Soal Latihan:
1. Tuliskan lagi bagian catatan perjalanan ke Sumatro dari "Saya sudah melakukan" sampai "selanjutnya tak ditampilkan).", dengan mengganti "kipas elektrik mainan" menjadi "kipas angin portabel".
2. Menurut catatan perjalanan ke Sumatro, mengapa penulis membeli buku Lonely Planet? Jelaskan dalam satu sampai tiga kalimat.
3. Apakah setiap pernyataan berikut sesuai dengan catatan perjalanan ke Sumatro? Jawab ya atau tidak, lalu kutip kata-kata dari teks yang menjadi penentunya.
(a) Danau Kaco terletak di Dataran Tinggi Kerinci, Provinsi Jambi.
(b) Perjalanan ini dilakukan bersama rombongan.
(c) Tabung plastik bening dibeli untuk menyimpan air minum.

··· Teks Bacaan ···

Rabu, 28 Agustus 2013

Perlancongan ke Sumatro Part 1 ~Bencoolen / Bangka Hulu / Bengkulu~

Setelah berbagai aktivitas browsing yang backstreet sejak satu bulan sebelumnya, kini tiba saatnya mewujudkan perjalanan solo traveling ke Pulau Sumatro. Kenapa ya di usia saya yang sudah tidak tergolong muda ini, masih aja harus bekstrit-bekstritan? Tanya kenapa. Hahaha... Perjalanan ini sebenarnya tidak bertujuan, jadi ya murni random saja. Meski begitu, ada satu objek yang boleh jadi merupakan highlight dari perjalanan ini, yaitu Danau Kaco yang ajaib yang terletak di Dataran Tinggi Kerinci, Provinsi Jambi.

Saya sudah melakukan berbagai persiapan untuk perjalanan, mulai dari browsing informasi objek-objek wisata dan kuliner, memesan penginapan dan travel antarkota, mengunduh peta, mencari teman / host via media sosial CouchSurfing, membeli peta, sampai membeli buku Lonely Planet yang mahalnya gak kira-kira. Saya bahkan sampai membeli kipas elektrik mainan agar tidak kepanasan dan sebuah tabung plastik bening untuk menyimpan larutan tembakau untuk mengatasi pacet. Nampak touristy dan amatir memang, tapi ya mau gimana. Salah satu alasan saya membeli Lonely Planet adalah karena ada beberapa informasi penting mengenai pedalaman Sumatro yang nampaknya hanya bisa diperoleh dari buku tersebut (di Google ada sih preview halaman bukunya, tapi pas lagi seru-seru baca, tiba-tiba halaman selanjutnya tak ditampilkan).

··· Cuplikan Data ···

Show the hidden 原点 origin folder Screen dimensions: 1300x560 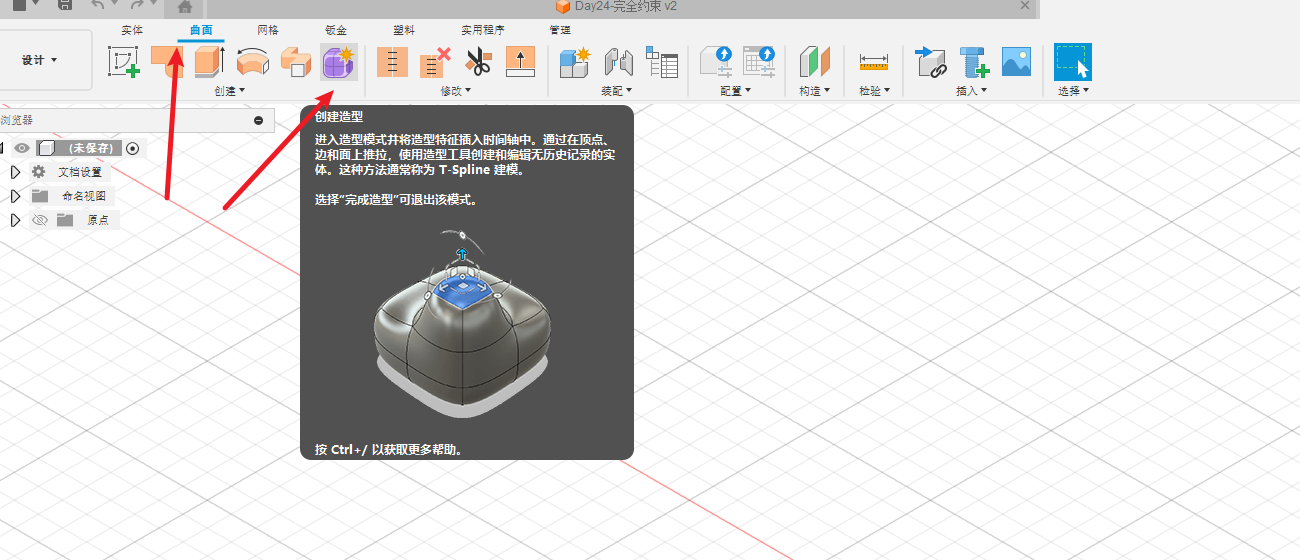40,220

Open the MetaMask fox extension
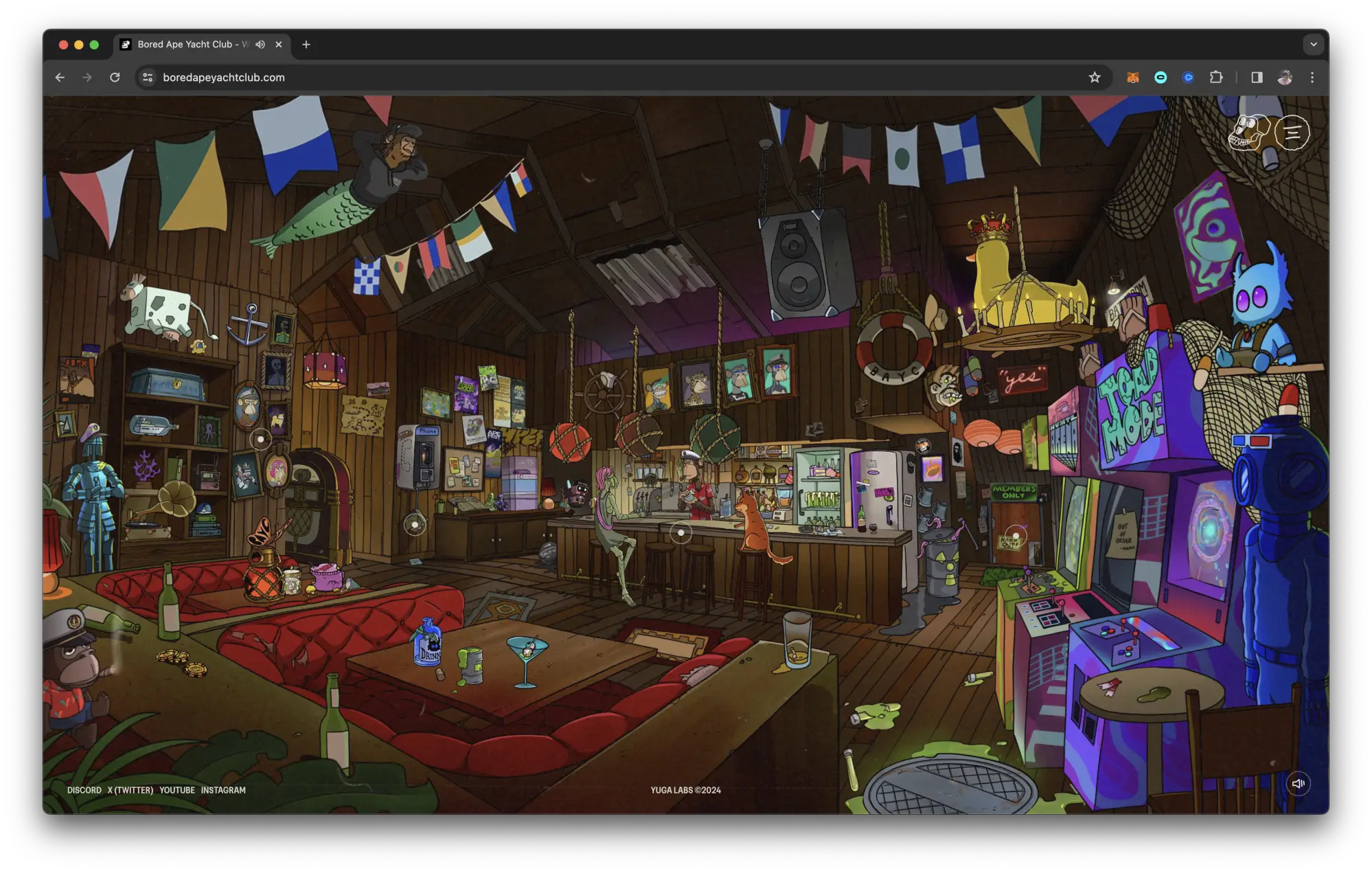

···

Jawaban Tiap Soal:
1.
Saya sudah melakukan berbagai persiapan untuk perjalanan, mulai dari browsing informasi objek-objek wisata dan kuliner, memesan penginapan dan travel antarkota, mengunduh peta, mencari teman / host via media sosial CouchSurfing, membeli peta, sampai membeli buku Lonely Planet yang mahalnya gak kira-kira. Saya bahkan sampai membeli kipas angin portabel agar tidak kepanasan dan sebuah tabung plastik bening untuk menyimpan larutan tembakau untuk mengatasi pacet. Nampak touristy dan amatir memang, tapi ya mau gimana. Salah satu alasan saya membeli Lonely Planet adalah karena ada beberapa informasi penting mengenai pedalaman Sumatro yang nampaknya hanya bisa diperoleh dari buku tersebut (di Google ada sih preview halaman bukunya, tapi pas lagi seru-seru baca, tiba-tiba halaman selanjutnya tak ditampilkan).

2. Ada beberapa informasi penting mengenai pedalaman Sumatro yang tampaknya hanya bisa diperoleh dari buku tersebut. Pratinjau halaman bukunya memang tersedia di Google, tetapi saat sedang seru membaca, halaman selanjutnya tiba-tiba tidak ditampilkan.

3.
(a) Ya: "Danau Kaco yang ajaib yang terletak di Dataran Tinggi Kerinci, Provinsi Jambi"
(b) Tidak: "perjalanan solo traveling ke Pulau Sumatro"
(c) Tidak: "sebuah tabung plastik bening untuk menyimpan larutan tembakau untuk mengatasi pacet"